Just last year, on September 26, 2016, the EEOC announced that the annual EEO-1 reporting process would change for covered employers (private employers with 100 or more employees and federal contractors with 50+ employees). Beginning in March 2018, covered employers would be required to submit summary pay data and aggregate hours worked by employees in the 10 EEO job categories (which did not change), in addition to the demographic data (gender, race and ethnicity) already reported on the annual EEO-1 form. The EEOC redesigned its EEO-1 form and extended the submission deadline from September 30, 2017 to March 31, 2018 to provide employers time to collect and organize the new data.
The EEOC’s initiative was not popular among employers, who asserted: (1) that summary pay data information (to be reported in 12 “pay bands” per EEO job category) would not identify unlawful pay discrimination, as claimed by the EEOC, and (2) that compliance would be burdensome as payroll and timekeeping systems were not programed to collect and aggregate pay and hours data in the manner required by the new EEO-1 form.
On August 29, 2017, the federal Office of Management and Budget (OMB), after lobbying by employer groups and several U.S. Senators, stayed implementation of the new EEO-1 form.

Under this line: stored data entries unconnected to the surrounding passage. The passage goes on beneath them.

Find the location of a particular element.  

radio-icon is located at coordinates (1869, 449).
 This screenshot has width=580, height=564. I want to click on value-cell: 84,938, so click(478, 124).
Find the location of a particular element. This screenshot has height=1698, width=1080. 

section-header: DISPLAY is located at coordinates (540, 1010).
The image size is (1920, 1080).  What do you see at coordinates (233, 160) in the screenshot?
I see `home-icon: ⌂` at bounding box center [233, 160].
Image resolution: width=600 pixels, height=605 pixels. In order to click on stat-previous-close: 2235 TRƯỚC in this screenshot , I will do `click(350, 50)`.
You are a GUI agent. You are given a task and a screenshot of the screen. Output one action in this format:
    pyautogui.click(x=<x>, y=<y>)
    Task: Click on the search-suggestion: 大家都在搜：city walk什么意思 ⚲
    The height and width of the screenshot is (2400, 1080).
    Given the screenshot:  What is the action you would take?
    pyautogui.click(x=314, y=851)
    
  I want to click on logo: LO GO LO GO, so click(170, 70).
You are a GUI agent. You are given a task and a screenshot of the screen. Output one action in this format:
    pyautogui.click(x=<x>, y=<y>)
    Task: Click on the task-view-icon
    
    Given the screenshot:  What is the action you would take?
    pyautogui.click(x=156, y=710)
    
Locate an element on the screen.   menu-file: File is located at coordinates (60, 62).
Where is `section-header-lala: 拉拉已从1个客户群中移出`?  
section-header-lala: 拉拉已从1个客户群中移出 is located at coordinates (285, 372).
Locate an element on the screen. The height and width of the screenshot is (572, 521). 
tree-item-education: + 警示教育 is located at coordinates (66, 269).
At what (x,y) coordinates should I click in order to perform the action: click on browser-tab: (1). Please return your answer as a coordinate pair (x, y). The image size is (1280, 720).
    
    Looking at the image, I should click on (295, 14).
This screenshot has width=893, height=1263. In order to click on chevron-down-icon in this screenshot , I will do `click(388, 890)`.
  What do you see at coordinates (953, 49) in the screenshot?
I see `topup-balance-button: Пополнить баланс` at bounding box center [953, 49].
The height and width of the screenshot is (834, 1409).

The basis for the stay is the EEOC’s potential non-compliance with the notice and burden estimate requirements of the federal Paperwork Reduction Act.
The result: The “old” EEO-1 form – which collects aggregate gender, race and ethnicity information for employees by job category – is back for 2017. The deadline for submission of the 2017 form is March 31, 2018. Please note that the form will still collect data for the year 2017.
Will the updated EEO-1 form come back in 2018? It is too soon to know. In issuing the stay, the OMB notified the EEOC that it was required to submit a new information packet for the updated EEO-1 form to the OMB for review. There is no deadline for the EEOC to do so.
My prediction: The initiative to collect pay data on the EEO-1 form will not resurface. In commenting on the stay, EEOC Acting Chair Victoria Lipnic (who had voted against the updated EEO-1 form) stated that while the “EEOC remains committed to strong enforcement of … federal equal pay laws,” she “hope[s] that [the OMB’s] decision will prompt a discussion of more effective solutions to encourage employers to review their compensation practices to ensure equal pay and close the wage gap.”